STATED TASK ::
Arrange the lines as a numbered list, starting with the first line of the items and continuing through the line that contains "Open the +300". Leave out any blank lines.

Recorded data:
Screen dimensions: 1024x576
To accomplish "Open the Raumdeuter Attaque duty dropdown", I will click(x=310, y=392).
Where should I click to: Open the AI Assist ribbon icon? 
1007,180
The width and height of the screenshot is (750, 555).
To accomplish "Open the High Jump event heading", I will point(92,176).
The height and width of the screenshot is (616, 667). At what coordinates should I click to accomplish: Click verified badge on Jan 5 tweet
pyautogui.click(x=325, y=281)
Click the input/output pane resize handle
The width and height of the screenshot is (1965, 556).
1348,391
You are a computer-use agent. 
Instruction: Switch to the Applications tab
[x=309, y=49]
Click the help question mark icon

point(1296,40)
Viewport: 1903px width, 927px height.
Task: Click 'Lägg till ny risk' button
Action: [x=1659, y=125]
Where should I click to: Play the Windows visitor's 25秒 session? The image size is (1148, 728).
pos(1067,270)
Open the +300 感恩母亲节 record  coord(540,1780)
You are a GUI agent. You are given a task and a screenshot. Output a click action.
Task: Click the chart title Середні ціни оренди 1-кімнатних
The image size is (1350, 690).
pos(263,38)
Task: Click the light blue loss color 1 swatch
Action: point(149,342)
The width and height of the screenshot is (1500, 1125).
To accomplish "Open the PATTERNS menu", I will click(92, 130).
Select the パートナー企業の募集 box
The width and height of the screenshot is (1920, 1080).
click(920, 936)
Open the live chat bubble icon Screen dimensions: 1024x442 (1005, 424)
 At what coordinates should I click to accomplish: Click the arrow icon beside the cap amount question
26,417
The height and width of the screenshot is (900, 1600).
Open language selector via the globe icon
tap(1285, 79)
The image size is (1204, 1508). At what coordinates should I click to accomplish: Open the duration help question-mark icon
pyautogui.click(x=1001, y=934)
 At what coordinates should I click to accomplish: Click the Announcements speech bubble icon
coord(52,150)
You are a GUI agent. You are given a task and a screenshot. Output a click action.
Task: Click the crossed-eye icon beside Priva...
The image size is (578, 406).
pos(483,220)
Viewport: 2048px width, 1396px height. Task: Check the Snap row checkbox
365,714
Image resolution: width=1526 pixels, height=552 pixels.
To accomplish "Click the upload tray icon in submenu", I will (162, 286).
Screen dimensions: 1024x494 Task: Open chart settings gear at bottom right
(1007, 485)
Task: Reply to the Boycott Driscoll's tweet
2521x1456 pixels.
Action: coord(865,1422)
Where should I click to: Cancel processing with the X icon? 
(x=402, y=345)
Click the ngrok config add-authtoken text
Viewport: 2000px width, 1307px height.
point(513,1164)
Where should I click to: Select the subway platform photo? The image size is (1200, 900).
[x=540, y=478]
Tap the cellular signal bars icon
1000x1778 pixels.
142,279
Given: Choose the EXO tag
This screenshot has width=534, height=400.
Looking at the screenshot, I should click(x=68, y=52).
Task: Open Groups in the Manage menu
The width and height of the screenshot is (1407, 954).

THE SOLUTION ::
1. Screen dimensions: 1024x576
2. To accomplish "Open the Raumdeuter Attaque duty dropdown", I will click(x=310, y=392).
3. Where should I click to: Open the AI Assist ribbon icon? 
4. 1007,180
5. The width and height of the screenshot is (750, 555).
6. To accomplish "Open the High Jump event heading", I will point(92,176).
7. The height and width of the screenshot is (616, 667). At what coordinates should I click to accomplish: Click verified badge on Jan 5 tweet
8. pyautogui.click(x=325, y=281)
9. Click the input/output pane resize handle
10. The width and height of the screenshot is (1965, 556).
11. 1348,391
12. You are a computer-use agent. 
13. Instruction: Switch to the Applications tab
14. [x=309, y=49]
15. Click the help question mark icon
16. point(1296,40)
17. Viewport: 1903px width, 927px height.
18. Task: Click 'Lägg till ny risk' button
19. Action: [x=1659, y=125]
20. Where should I click to: Play the Windows visitor's 25秒 session? The image size is (1148, 728).
21. pos(1067,270)
22. Open the +300 感恩母亲节 record  coord(540,1780)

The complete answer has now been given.